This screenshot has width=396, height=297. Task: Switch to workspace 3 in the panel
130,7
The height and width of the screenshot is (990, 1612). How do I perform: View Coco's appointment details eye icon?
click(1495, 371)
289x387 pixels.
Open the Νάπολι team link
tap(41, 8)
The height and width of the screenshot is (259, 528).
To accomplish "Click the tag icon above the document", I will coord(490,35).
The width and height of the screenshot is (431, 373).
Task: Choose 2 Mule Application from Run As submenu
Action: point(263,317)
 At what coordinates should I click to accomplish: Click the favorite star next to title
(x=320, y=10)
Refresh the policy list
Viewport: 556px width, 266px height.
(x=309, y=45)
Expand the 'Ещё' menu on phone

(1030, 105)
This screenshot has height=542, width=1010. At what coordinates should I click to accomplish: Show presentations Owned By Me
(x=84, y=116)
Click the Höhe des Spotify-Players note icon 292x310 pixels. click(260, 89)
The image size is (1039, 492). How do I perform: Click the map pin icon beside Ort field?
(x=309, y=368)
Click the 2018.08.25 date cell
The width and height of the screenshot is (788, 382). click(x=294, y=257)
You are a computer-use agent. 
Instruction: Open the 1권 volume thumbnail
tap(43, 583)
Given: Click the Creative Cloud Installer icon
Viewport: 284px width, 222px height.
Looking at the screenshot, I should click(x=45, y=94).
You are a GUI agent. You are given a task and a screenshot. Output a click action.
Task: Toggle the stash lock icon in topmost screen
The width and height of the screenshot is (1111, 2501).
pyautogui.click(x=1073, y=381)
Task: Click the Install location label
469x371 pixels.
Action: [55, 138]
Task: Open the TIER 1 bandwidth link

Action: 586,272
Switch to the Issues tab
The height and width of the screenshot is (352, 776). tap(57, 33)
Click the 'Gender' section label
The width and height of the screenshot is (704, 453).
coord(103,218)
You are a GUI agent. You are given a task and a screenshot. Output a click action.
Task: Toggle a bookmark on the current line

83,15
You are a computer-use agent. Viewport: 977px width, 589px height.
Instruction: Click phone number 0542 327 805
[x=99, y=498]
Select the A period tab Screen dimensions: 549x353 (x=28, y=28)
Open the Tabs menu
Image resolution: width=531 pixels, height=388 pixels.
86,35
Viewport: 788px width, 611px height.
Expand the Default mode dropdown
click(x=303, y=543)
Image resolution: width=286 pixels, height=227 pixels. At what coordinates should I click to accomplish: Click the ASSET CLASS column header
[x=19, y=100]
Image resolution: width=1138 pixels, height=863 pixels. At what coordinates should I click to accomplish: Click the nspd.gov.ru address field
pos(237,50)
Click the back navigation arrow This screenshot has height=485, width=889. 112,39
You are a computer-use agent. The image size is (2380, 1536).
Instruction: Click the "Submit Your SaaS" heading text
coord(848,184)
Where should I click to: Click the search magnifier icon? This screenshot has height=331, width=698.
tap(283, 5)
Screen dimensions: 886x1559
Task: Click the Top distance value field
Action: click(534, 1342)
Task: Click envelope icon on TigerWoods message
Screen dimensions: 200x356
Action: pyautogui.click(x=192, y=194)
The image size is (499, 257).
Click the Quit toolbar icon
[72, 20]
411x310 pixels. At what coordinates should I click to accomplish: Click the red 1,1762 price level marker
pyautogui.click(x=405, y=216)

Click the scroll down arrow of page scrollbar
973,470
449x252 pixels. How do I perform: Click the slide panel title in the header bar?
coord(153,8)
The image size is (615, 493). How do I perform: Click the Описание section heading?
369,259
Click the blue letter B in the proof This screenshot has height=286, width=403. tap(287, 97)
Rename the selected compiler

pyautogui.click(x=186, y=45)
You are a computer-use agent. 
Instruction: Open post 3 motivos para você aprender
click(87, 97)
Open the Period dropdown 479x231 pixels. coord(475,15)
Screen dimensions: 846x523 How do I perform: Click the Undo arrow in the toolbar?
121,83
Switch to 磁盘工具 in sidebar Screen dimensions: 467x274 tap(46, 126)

▶ **EXERCISE**
Return all lines of the material that have "computer" in them.

▶ **OUTPUT FOR THIS TASK**
You are a computer-use agent. 
You are a computer-use agent. Viewport: 977px width, 589px height.
You are a computer-use agent. The image size is (2380, 1536).
You are a computer-use agent. 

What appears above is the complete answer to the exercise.